Rodgers Omunsulah Nandwa Nguyễn Rodgers

Personal information
- Full name: Rodgers Omunsulah Nandwa
- Date of birth: 3 October 1981 (age 44)
- Place of birth: Kitale, Kenya
- Height: 1.87 m (6 ft 2 in)
- Positions: Midfielder; defensive midfielder;

Youth career
- 1994–1996: St. Anthony's High School

Senior career*
- Years: Team / Apps / (Gls)
- 1997–2000: Kitale / 34 / (9)
- 2000–2009: Nzoia Sugar / 43 / (19)
- 2010–2012: FLC Thanh Hóa / 19 / (0)
- 2013–2014: Đồng Nai / 35 / (1)
- 2015–2016: XSKT Cần Thơ / 25 / (2)
- 2016–2017: Becamex Bình Dương / 4 / (0)

= Nguyễn Rodgers =

Kenyan footballer (born 1981)

Rodgers Omunsulah Nandwa (born 3 October 1981) is a Kenyan former footballer who played as a midfielder.

==Early life and childhood==
Growing up on a farm in Kenya, he played street football with his friends as a recreational activity.

Next, he milked livestock for a living and was sometimes allotted less than 300 dollars a month. A dealer observed his physical vigor in a local match and offered him an opportunity to
play his trade abroad in Vietnam. Immediately, he validly accepted the offer.

==Career==
The Kenyan had a short stint in Uganda before heading to Vietnam which may be why he is labelled by some sources as Ugandan.

At first, Nguyen Rodgers pondered whether to leave Vietnam as he lacked rudimentary football skills, tactical knowledge and people were not impressed with his expertise. Then coach Tran Van Phuc persuaded him to stay and helped him develop his overall skills in football; he hit eight goals in his first season with Thanh Hoa. In the end he left Thanh Hoa the reason being knee cartilage issues.
Transferred to Dong Nai F.C. in 2013.
For a short amount of time he migrated to different areas in Vietnam as he was deprived of a job.

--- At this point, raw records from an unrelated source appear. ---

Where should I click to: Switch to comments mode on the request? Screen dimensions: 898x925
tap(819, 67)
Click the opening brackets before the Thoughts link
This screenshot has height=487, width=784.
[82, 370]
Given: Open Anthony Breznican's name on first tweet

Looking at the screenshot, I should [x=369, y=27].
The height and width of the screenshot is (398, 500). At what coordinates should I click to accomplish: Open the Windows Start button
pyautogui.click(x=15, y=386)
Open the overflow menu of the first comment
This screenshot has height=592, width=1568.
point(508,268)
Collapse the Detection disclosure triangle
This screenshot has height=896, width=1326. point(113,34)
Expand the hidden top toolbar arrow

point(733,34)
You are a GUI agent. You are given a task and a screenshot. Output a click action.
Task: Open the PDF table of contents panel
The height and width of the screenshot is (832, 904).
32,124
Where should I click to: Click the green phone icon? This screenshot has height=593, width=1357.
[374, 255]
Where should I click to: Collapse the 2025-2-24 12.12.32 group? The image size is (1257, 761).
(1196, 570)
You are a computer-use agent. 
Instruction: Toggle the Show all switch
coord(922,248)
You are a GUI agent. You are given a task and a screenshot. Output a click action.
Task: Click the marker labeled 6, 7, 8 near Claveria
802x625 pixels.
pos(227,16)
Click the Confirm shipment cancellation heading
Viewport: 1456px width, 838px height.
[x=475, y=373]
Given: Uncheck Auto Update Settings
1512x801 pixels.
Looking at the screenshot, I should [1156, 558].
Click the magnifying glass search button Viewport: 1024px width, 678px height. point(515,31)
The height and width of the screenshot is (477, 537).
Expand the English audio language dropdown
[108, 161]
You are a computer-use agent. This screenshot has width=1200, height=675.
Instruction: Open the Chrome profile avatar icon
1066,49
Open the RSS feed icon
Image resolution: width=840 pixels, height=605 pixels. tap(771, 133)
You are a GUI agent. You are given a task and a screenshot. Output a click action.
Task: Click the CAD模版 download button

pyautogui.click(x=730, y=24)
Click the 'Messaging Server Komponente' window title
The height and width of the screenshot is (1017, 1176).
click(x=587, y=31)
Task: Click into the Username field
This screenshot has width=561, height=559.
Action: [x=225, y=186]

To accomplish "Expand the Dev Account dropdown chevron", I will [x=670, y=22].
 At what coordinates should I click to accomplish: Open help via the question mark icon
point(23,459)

Netted his first goal for Can Tho on August 9 which was the 400th goal in the 2015 V.League 1; he also participated in all 21 rounds of the 2015 V.League 1.

Former outfit Thanh Hoa are planning to buy the player.

==Personal life==
Becoming Vietnamese in 2011, he changed his name from Rodgers Omunsulah Nandwa to Nguyen Van Rodgers to suit his new nationality and was endowed the rights of citizenship.